For the full year, the company provided revenue guidance with a midpoint of $2.98 billion, slightly above the average analyst projection. "Our performance in the fourth quarter reflects the continued execution of our strategy and resilience across our portfolio," said Prahlad Singh, Revvity's President and CEO. "We are navigating a dynamic market by focusing on innovation in health science technologies, from discovery to diagnostic solutions."

However, the upbeat quarterly results are set against a backdrop of more muted long-term trends. Over the past five years, Revvity's revenue has declined at an average annual rate of 5.5%, though the last two years have seen a modest recovery to 1.9% annualized growth. The company's organic revenue growth, which excludes the impact of acquisitions and currency effects, has averaged about 2% over the same two-year period, indicating recent performance is primarily driven by core operations.

Profitability metrics present a mixed picture. While the company has maintained an average operating margin of 18.4% over the past five years—a solid figure for the healthcare sector—that margin has contracted significantly over the longer term. The Q4 operating margin was 14.5%, down 1.8 percentage points from the prior-year period. Earnings per share have declined at an annual rate of 9.4% over the five-year horizon, underscoring challenges in adapting its cost structure to softer demand.

Looking ahead, sell-side analysts project revenue growth of approximately 2.8% over the next twelve months, a pace that suggests the company's newer offerings have yet to significantly accelerate its top-line expansion. The stock showed little immediate reaction to the earnings release, holding steady around $109.50.

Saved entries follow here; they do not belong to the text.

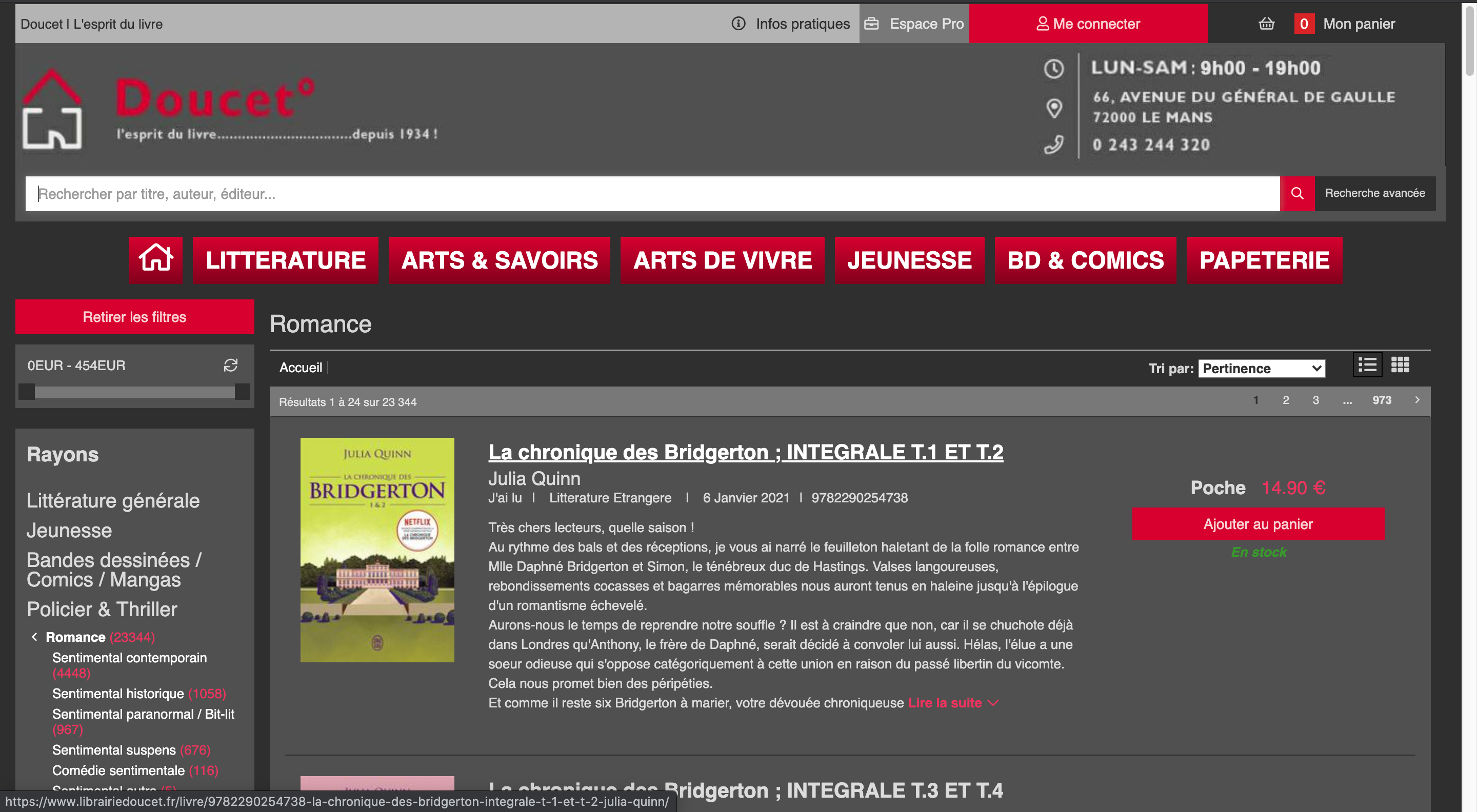Image resolution: width=1477 pixels, height=812 pixels.
Task: Go to next results page arrow
Action: (1417, 400)
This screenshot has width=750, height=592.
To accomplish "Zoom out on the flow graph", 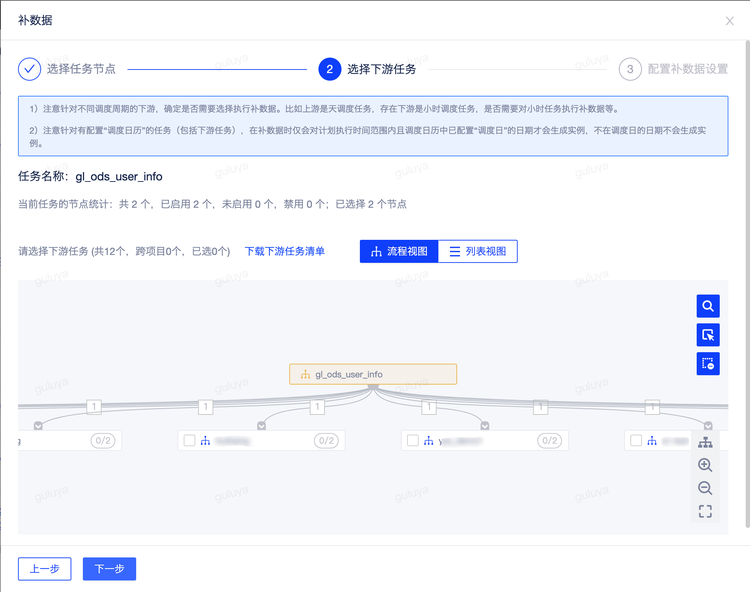I will pos(705,488).
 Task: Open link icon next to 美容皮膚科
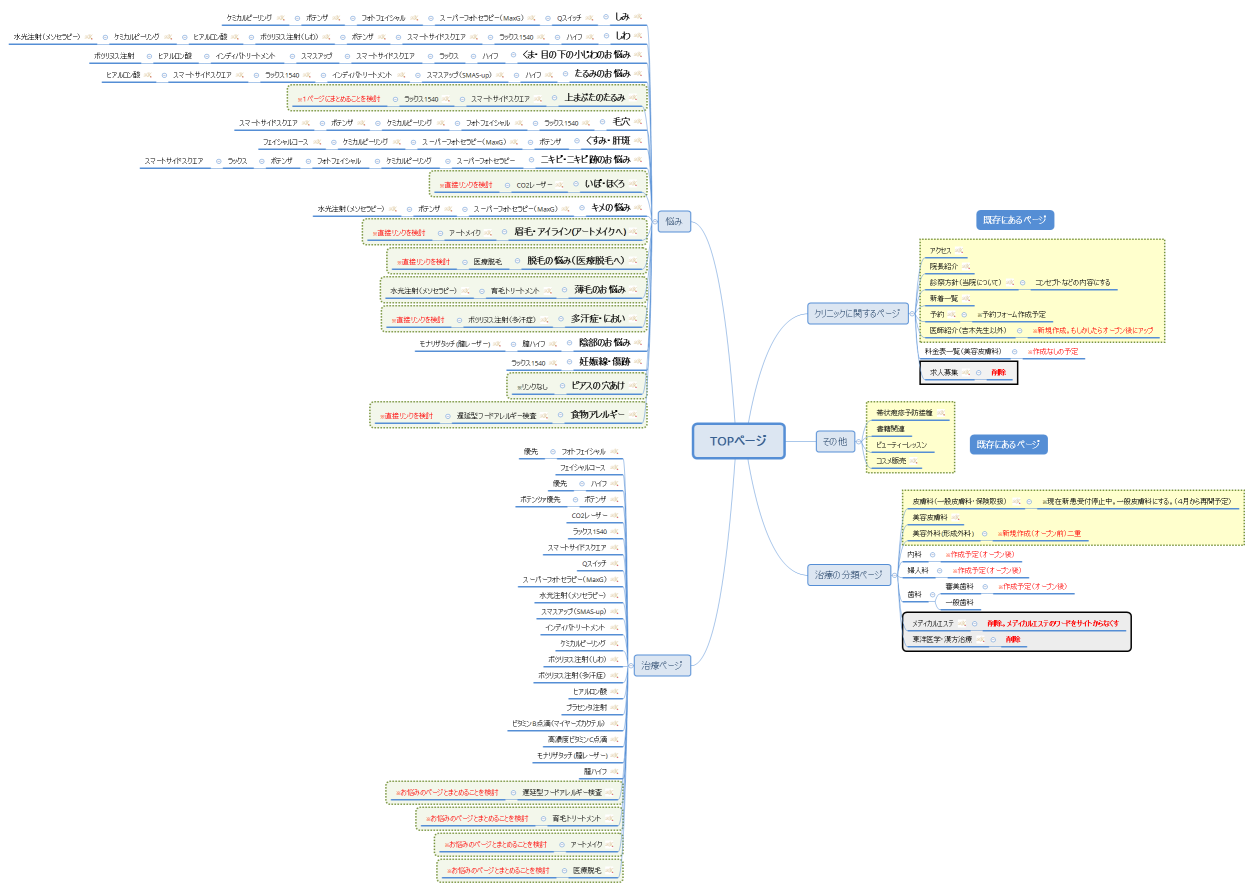click(957, 518)
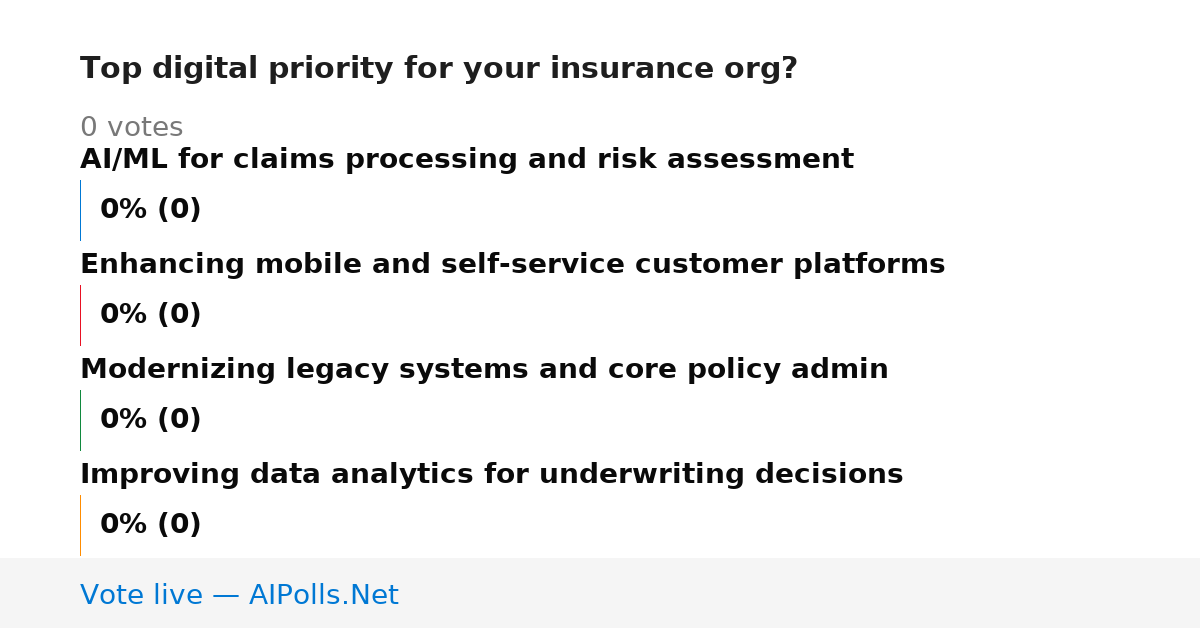Click the orange bar under Improving data analytics
Image resolution: width=1200 pixels, height=628 pixels.
80,525
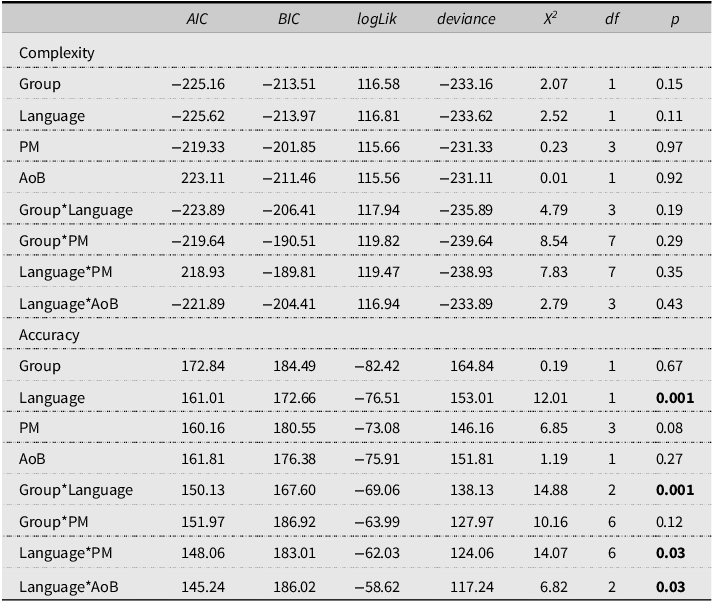713x602 pixels.
Task: Select the Accuracy section heading
Action: tap(49, 335)
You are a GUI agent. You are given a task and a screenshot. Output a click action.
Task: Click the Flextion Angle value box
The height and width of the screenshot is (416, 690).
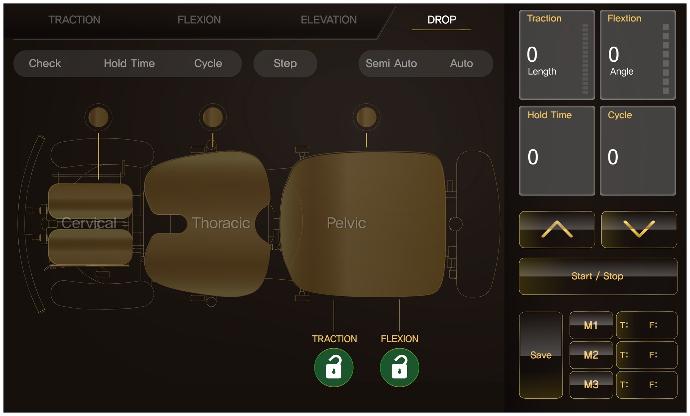coord(637,55)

Analyst & Investor Perspectives:

"This quarter is a welcome step, but it's a single data point," noted Michael Chen, a senior analyst at Horizon Capital Advisors. "The guidance is prudent, yet the underlying long-term growth trajectory remains modest. Investors need to see consistent execution across multiple quarters before confidence in a true turnaround solidifies."

"Finally, some positive surprise! The beat on both lines shows management is getting a better grip on operations," commented Sarah Gibson, a portfolio manager at Clearwater Funds. "The stability in organic growth is key—it tells me the core business is holding its own in a tough environment."

"Big deal—they barely beat lowball estimates," countered David R. Miller, an independent investor and frequent commentator on financial forums. "Five years of declining sales and EPS? The CEO's 'strong note' is playing a tune shareholders have been losing money to for years. This isn't a turnaround; it's a blip."

"The life sciences tools sector is evolving rapidly with automation and data integration," observed Dr. Anya Sharma, a biotechnology consultant. "Revvity's challenge is to prove its newer platforms can capture share in high-growth segments like integrated diagnostics and AI-driven research tools. The current growth rate suggests that transition is still in early stages."